2. The recess is provided with an inclined surface portion located at the top of the recess, with its lower side inclined toward the outside of the storage compartment, and a vertical surface portion that bends downward from the lower end of the inclined surface portion and extends downward. The handle is located above the vertical surface and has a shape that is recessed downward from the upper surface of the housing. The insulated door according to claim 1.
3. The vertical surface portion is located on the outside of the storage compartment, rather than the end of the handle that is on the inside of the storage compartment. The dashed line connects the handle and the inclined surface. The insulated door according to claim 2.

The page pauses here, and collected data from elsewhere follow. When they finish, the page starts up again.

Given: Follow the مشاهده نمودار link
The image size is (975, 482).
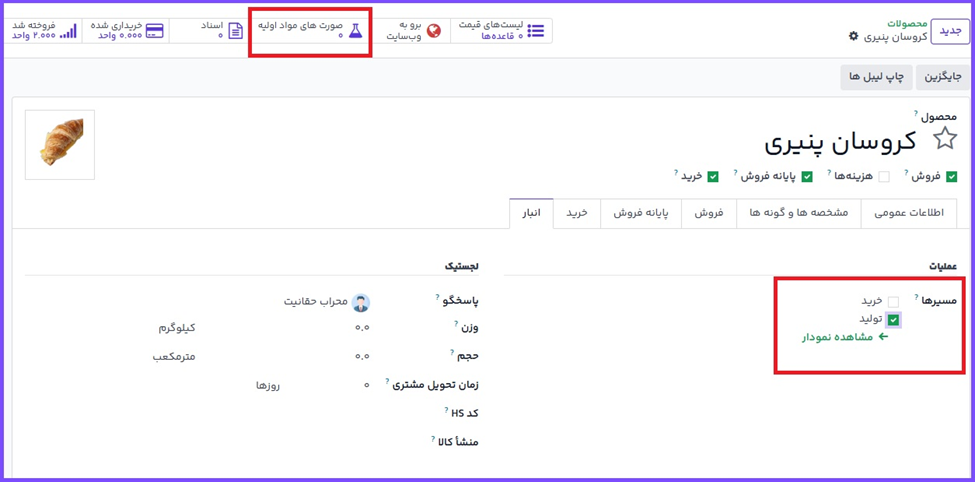Looking at the screenshot, I should pos(845,337).
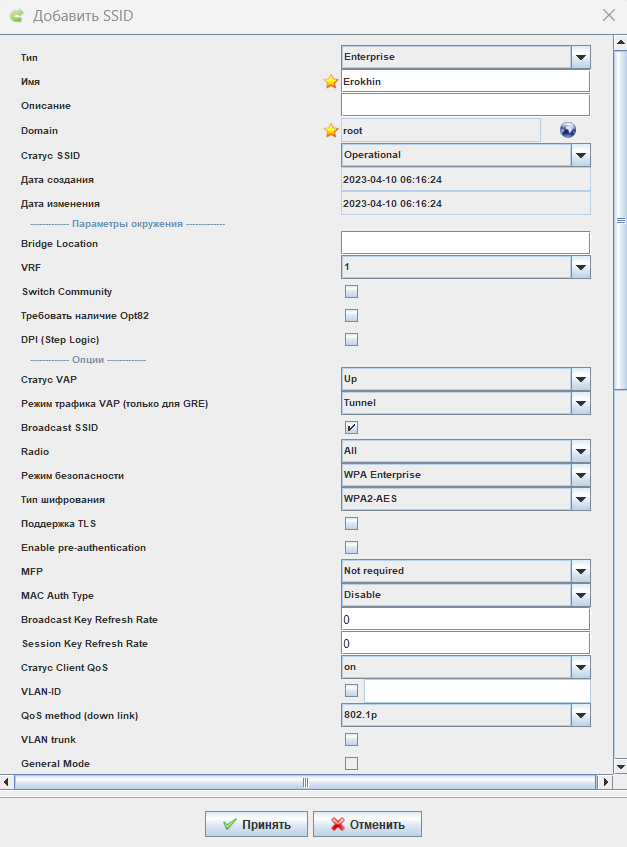Click left arrow of horizontal scrollbar
Image resolution: width=627 pixels, height=847 pixels.
click(x=6, y=782)
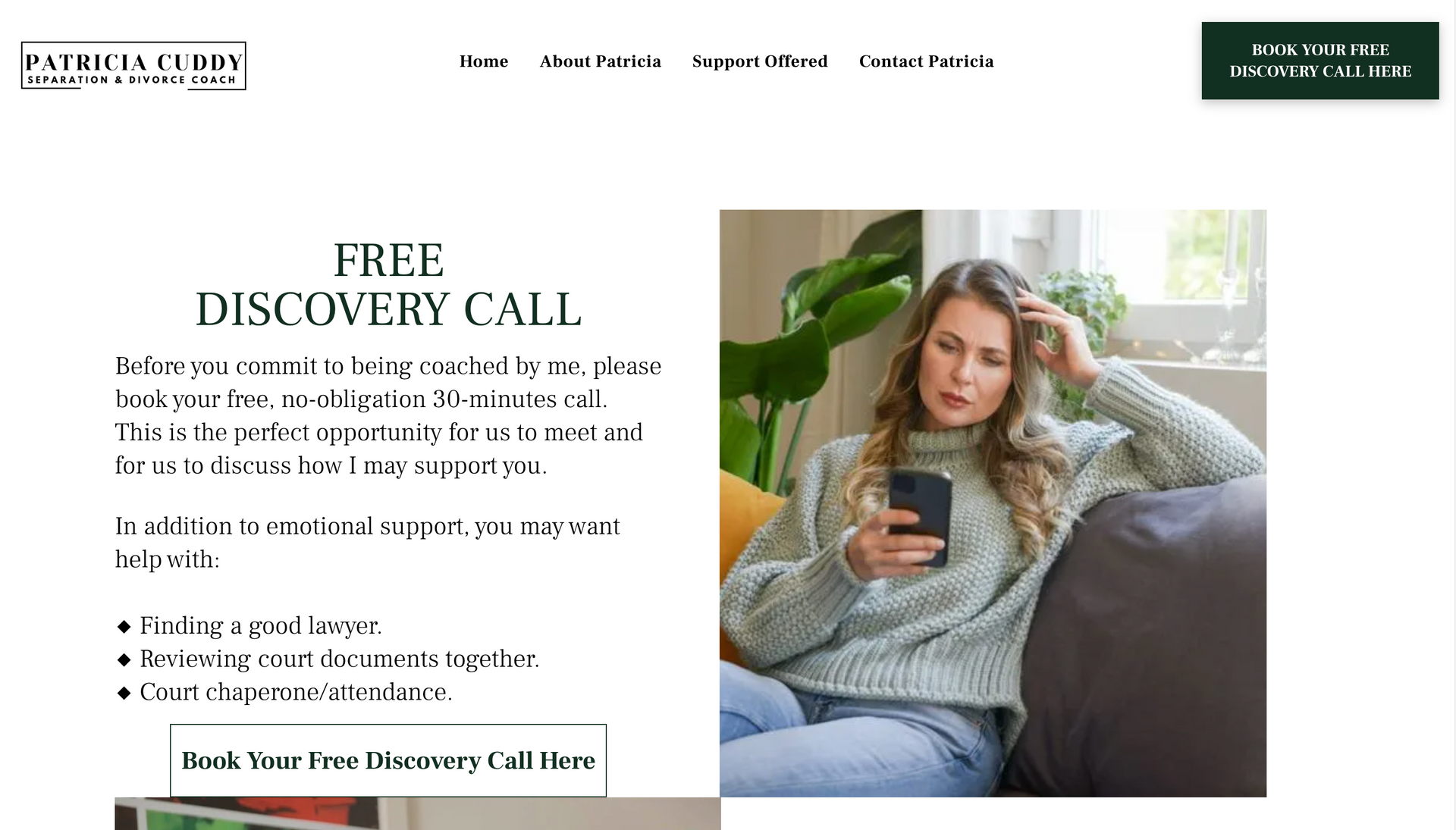The height and width of the screenshot is (830, 1456).
Task: Select Contact Patricia in navigation
Action: pyautogui.click(x=926, y=61)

4. The inclined surface portion and the vertical surface portion are each formed flat on the inside of the housing. The vacuum insulation material is attached to the inclined surface and the vertical surface. The insulated door according to claim 2.
5. The vacuum insulation material has fins on its outer edge, The fin portion is bent toward the outside of the storage area. The insulated door according to claim 1.
6. The vacuum insulation material has grooves formed in it that serve as the starting point for bending. The insulated door according to claim 1.
7. The vacuum insulation material extends below the lower end of the vertical surface portion. The insulated door according to claim 2.
8. A mounting plate to which the frame is fastened is attached to the inner plate portion. A support member is attached to the mounting plate, which is flush with the vertical surface. The vacuum insulation material is supported from the inside of the chamber by the support member. The insulated door according to claim 2.
9. The vacuum insulation material is attached to the inner plate portion by means of a first double-sided tape attached to the inclined surface portion and a second double-sided tape attached to the vertical surface portion. The second double-sided tape is attached to the support member. The insulated door according to claim 8.
10. Having an insulated door according to any one of claims 1 to 9, refrigerator.